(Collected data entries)
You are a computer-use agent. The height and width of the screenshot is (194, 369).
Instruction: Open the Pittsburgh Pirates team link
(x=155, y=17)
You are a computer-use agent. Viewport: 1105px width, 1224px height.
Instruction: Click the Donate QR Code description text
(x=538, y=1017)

---

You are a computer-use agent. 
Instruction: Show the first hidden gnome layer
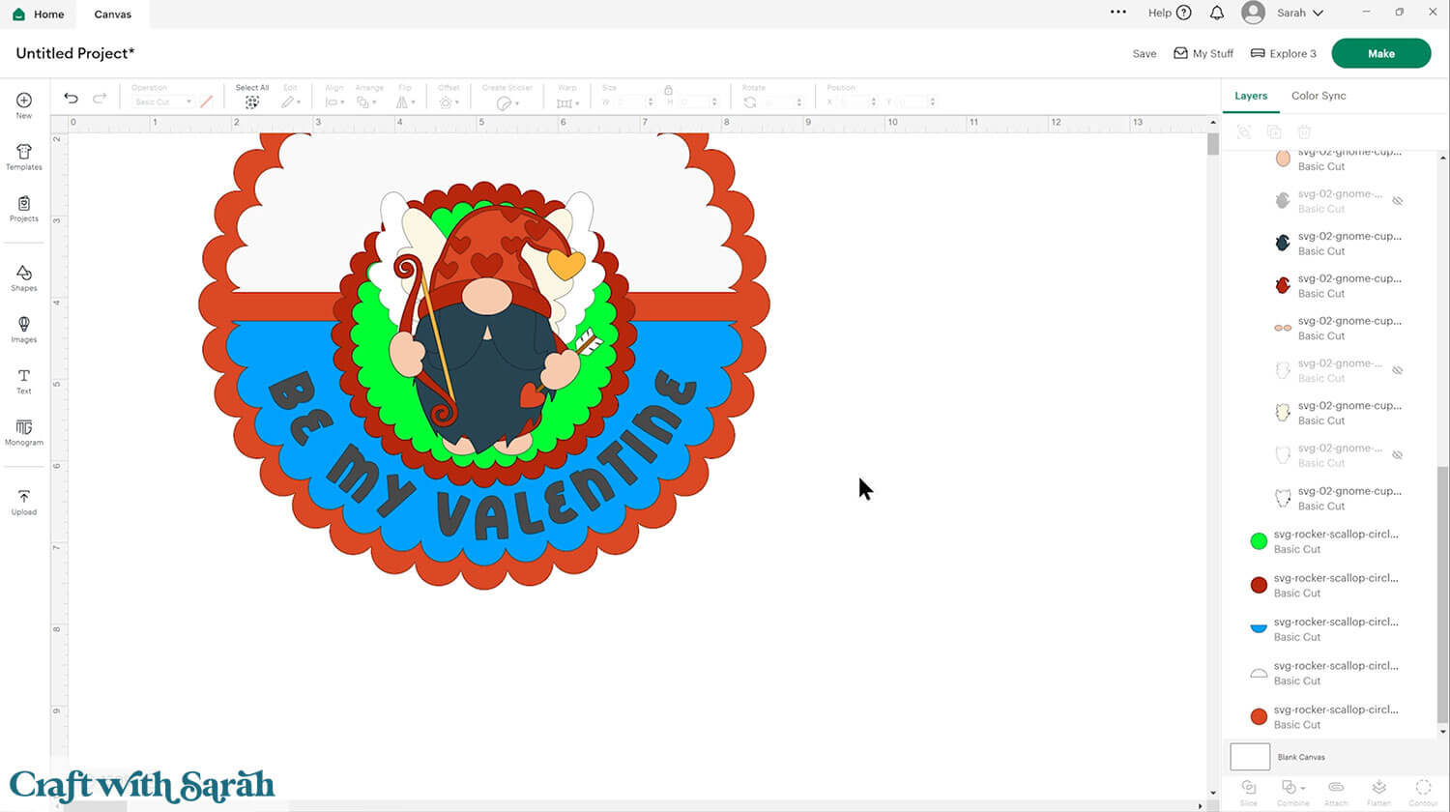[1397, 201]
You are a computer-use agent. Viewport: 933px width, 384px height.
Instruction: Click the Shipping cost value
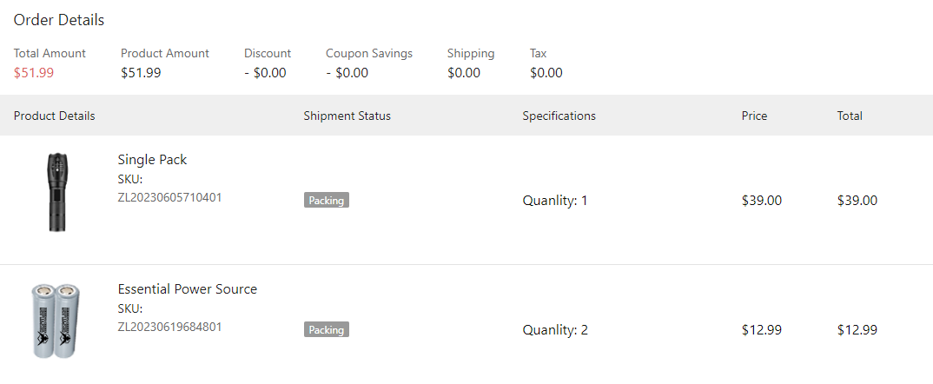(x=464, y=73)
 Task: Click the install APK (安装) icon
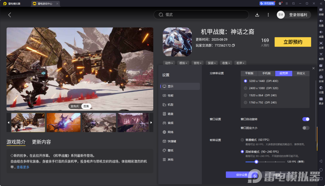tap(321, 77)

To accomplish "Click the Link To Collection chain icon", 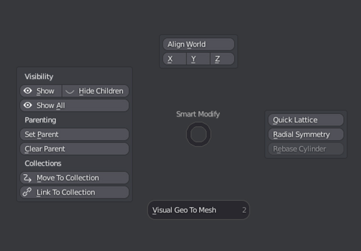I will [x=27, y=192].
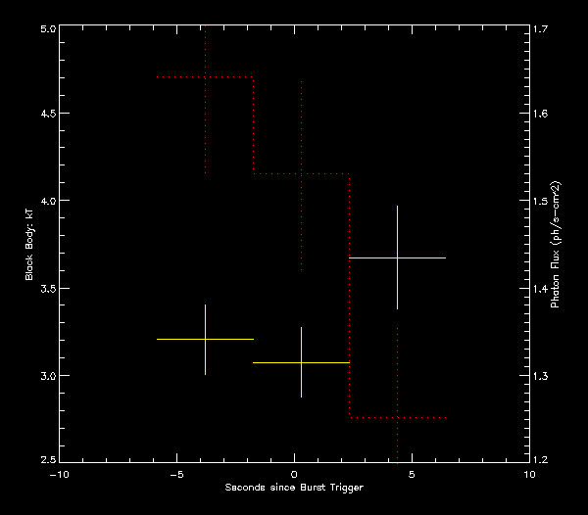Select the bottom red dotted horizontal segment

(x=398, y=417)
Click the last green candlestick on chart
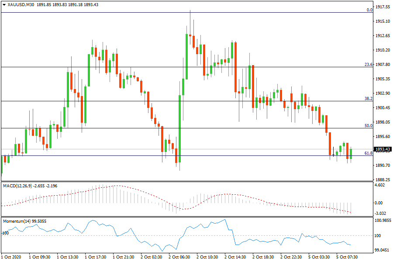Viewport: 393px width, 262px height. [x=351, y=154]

## Task statement
Where does the string "agent" appear in the records above? Show every line that holds it.

## Answer section
You are a computer-use agent. The height and width of the screenshot is (194, 369).
You are a computer-use agent. Viewport: 1105px width, 1224px height.
You are a computer-use agent. 
You are a computer-use agent. Viewport: 933px width, 384px height.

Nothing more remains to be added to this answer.